Dell'anarchismo storico alcune figure sono state punto di riferimento culturale e
politico per il giovane M., Michail Bakunin, Cafiero, Malatesta e soprattutto Francesco
Saverio Merlino e Camillo Berneri. Di Bakunin e Cafiero ammirava la dedizione alla causa,
la coerenza e l'intensità emotiva della loro partecipazione agli eventi che li videro
protagonisti; di Malatesta apprezzava il pensiero semplice, lineare, da anarchico
"ragionante" e "razionale"; di Merlino e Berneri valorizzava la
spregiudicatezza teorica, il "revisionismo", la capacità di mettere a confronto
l'anarchismo con le altre correnti teoriche del movimento operaio e socialista. Non è un
caso che fin dal dopoguerra M. avesse instaurato un fertile rapporto di scambio epistolare
con Aldo Venturini, curatore delle opere di Merlino, e con Giovanna Berneri, moglie di
Camillo, e, dopo la scomparsa di Giovanna, con Aurelio Chessa, curatore dell'Archivio
omonimo.
Il rapporto con gli anarchici non fu facile, il giovane M. pieno di entusiasmo e di
dinamismo spesso si scontrava con compagni più anziani, esausti dalla lunga lotta al
fascismo, spesso isolati ed emarginati dall'egemonia marxista sui movimenti popolari. M.
aveva l'intenzione di contribuire a disincagliare l'anarchismo dal peso della sua
emarginazione, creando una rete di collaborazioni, spesso esterne al movimento.
L'idea di dare inizio a un processo di rinnovamento all'interno del movimento si
concretizzò attraverso il periodico "Gioventù anarchica" (1946-1947), redatto
insieme all'inseparabile Carlo Doglio.
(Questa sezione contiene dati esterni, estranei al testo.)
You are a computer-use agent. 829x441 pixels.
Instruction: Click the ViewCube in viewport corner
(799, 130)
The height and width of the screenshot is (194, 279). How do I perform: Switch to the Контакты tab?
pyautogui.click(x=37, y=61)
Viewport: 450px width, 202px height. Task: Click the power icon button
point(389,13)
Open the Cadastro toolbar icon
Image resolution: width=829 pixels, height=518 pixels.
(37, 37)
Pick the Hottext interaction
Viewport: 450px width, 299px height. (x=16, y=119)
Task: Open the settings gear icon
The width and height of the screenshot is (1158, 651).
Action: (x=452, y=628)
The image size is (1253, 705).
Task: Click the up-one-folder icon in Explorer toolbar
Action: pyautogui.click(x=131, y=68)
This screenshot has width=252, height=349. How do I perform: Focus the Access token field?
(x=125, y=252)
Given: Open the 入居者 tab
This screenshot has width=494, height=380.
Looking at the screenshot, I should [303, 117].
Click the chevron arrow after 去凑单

Nonostante la sua breve vita, il giornale, di cui
uscirono 14 numeri, seppe suscitare interessi e collaborazioni anche fuori dal movimento.
M. prese contatto con aree culturali e politiche fra loro diverse, come quella del
Movimento di Religione di Ferdinando Tartaglia e Aldo Capitini, o del periodico bergamasco
"La Cittadella", o di piccole organizzazioni della "sinistra
comunista" e trotzkista. All'interno della FAI, Masini si occupò inizialmente della
Commissione Antimilitarista mentre progressivamente il suo impegno andò intensificandosi
sia come conferenziere sia, dal 1948, come redattore di "Umanità Nova". Il
lavoro redazionale lo impegnò duramente per oltre due anni e mezzo, per ogni numero oltre
alla correzione sistematica di tutti gli articoli, preparava due o tre interventi.
Lo scontro interno alla FAI fra i giovani che si muovevano intorno a M., e le
componenti più tradizionali del movimento, maturò fra il congresso di Livorno (23-25
aprile 1949) e il congresso di Ancona (8-10 dicembre 1950). L'idea di M. di un
"partito libertario" con una dimensione teorica e pratica dell'anarchismo
aderente alla nuova realtà economica, politica e sociale dell'Italia del dopoguerra,
capace di stringere alleanze, su posizioni prettamente internazionaliste e legate alle
lotte dei lavoratori, con una presenza costante all'interno del sindacato, furono le basi
che portano alla nascita del periodico "L'Impulso" e dei "Gruppi anarchici
d'azione proletaria" (GAAP).
Ma il maggiore impegno, in questo periodo come per tutto il resto della sua vita, è la
ricerca storica.
L'attività di ricerca va oltre gli ambiti militanti e si confronta con quella parte
della storiografia contemporanea sul movimento operaio che iniziava allora a fare i primi
passi. Ecco dunque la collaborazione alla rivista "Movimento operaio" di Gianni
Bosio, con cui fra l'altro per circa vent'anni intratterrà una fittissima corrispondenza.
Intanto l'esperienza dei GAAP confluisce nel movimento "Azione comunista", una
confederazione di piccole organizzazioni (bordighisti, trotzkisti, ex-comunisti come
Giulio Seniga, ecc.) che ha il merito, durante la crisi ungherese del '56, di
rappresentare, con un vivace dibattito e un'intensa attività, la parte internazionalista
e antistalinista della sinistra extraparlamentare italiana.
Lo scioglimento dei GAAP l'affermarsi all'interno di "Azione comunista",
delle tendenze leniniste e l'insuccesso organizzativo come forza alternativa al PCI e al
PSI, convincono M. ad allontanarsi, per approdare fra la fine del 1958 e l'inizio del 1959
al PSI su posizioni internazionaliste, classiste e antitogliattiane.
Sono questi gli anni in cui M. si fa carico di scrivere saggi sulle tradizioni laiche,
risorgimentali, libertarie, federaliste e anticlericali del primo socialismo italiano. Pur
ricoprendo incarichi nel partito, poi nel PSDI sarà anche segretario provinciale di
Bergamo, non si candiderà mai a qualsiasi carica pubblica, sia di consigliere comunale
che di parlamentare. M. lo ha spiegato con la volontà di mantenere una coerenza etica
comportamentale, un proprio costante tratto distintivo.
In questo periodo continuano le collaborazioni alle riviste scientifiche come la
"Rivista storica del socialismo" e "Movimento operaio e socialista".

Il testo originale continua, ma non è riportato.